I remember times when people are sharing their prayer requests in a circular manner. As individuals are sharing, I will be thinking of what things I should be sharing, instead of noting the details of each person’s prayer needs. As a result, when it comes to my turn, I would have half-forgotten what others have previously shared. When that happens, I am forced to depend on my presumptions of my fellow brothers and sisters, and to pray very generally. Things like, “God bless Alex for all his needs. Amen,” hardly brings justice to Alex’s eloquent sharing about his life.

AN EXHORTATION (+ve)

This leads us to the next. The simple act of loving our brother or sister through genuine care and concern via listening, is an act of worship to God.

Secular education today is aware that often a person can be helped merely by having someone who will listen to him seriously, and upon this insight it has constructed its own soul therapy, which has attracted great numbers of people, including Christians.
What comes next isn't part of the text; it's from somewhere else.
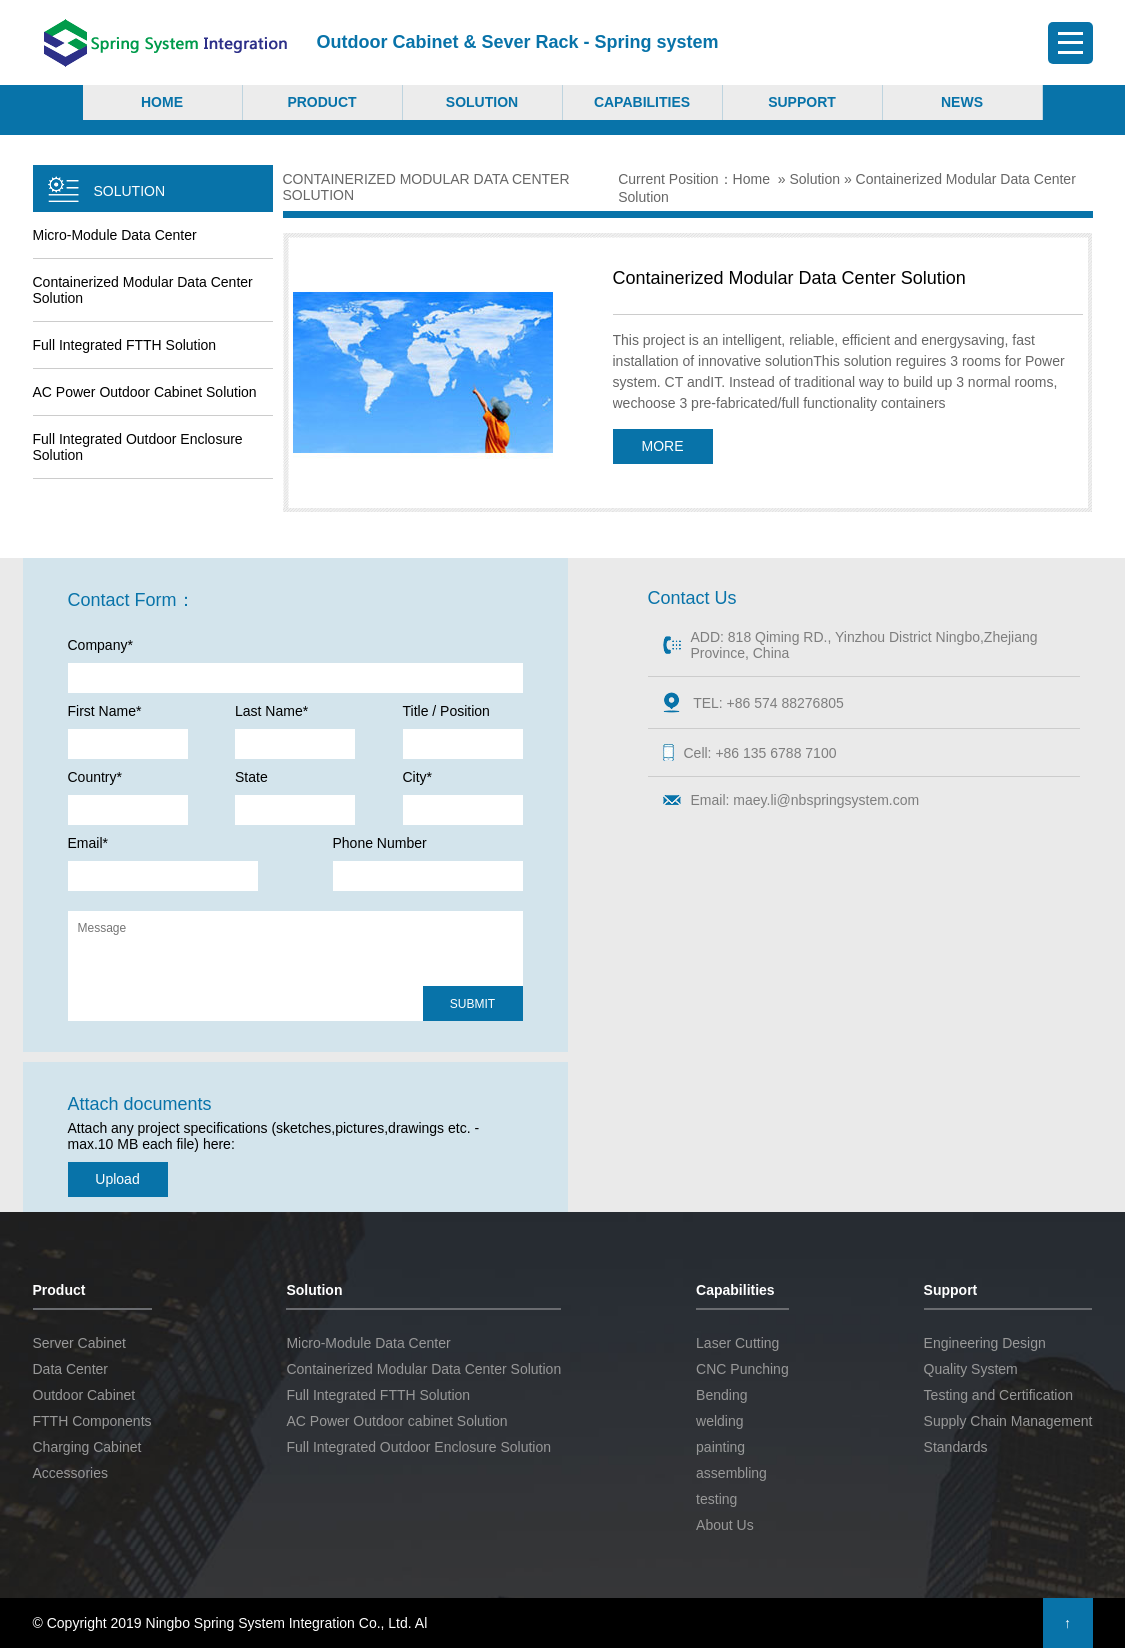 The height and width of the screenshot is (1648, 1125). Describe the element at coordinates (87, 1447) in the screenshot. I see `Charging Cabinet` at that location.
But Christians have forgotten that the ministry of listening has been committed to them by him who is himself the great listener and whose work they should share. We should listen with the ears of God that we may speak the Word of God.” (D Bonhoeffer, Life together, London: SCM Press, 1954, 76)

This act of listening, in empathetical praying not only connects us to our brother/sister in Christ, we participate with the Holy Spirit prompting to pray for others, even about needs that our loved ones do not even know.

In the same way the Spirit also helps our weakness; for we do not know how to pray as we should, but the Spirit Himself intercedes for us with groanings too deep for words; (Rom 8:26)

Let us not be caged up with practical praying, using pragmatic approaches to prayer so much so, that God is reduced to a nice-to-have but not always necessary spiritual mechanic. Let us also be careful not to indulge in tactical praying that sees God as a spiritual surgeon. Instead, see our whole praying discipline as empathetical praying that tries to see what others see, to look from God’s camera lens and in the process, recognize that we are made not for ourselves. We are made for God, for one another, and in that process, we find our deepest calling:

We ought always to thank God for you, brothers, and rightly so, because your faith is growing more and more, and the love every one of you has for each other is increasing. (2 Thess 1:3)

May we practice empathetical calling more and more.Perhaps, when we wear this attitude, it helps us see prayer meetings in a totally new way. Blessings and enjoy your praying, empathetical ones that is.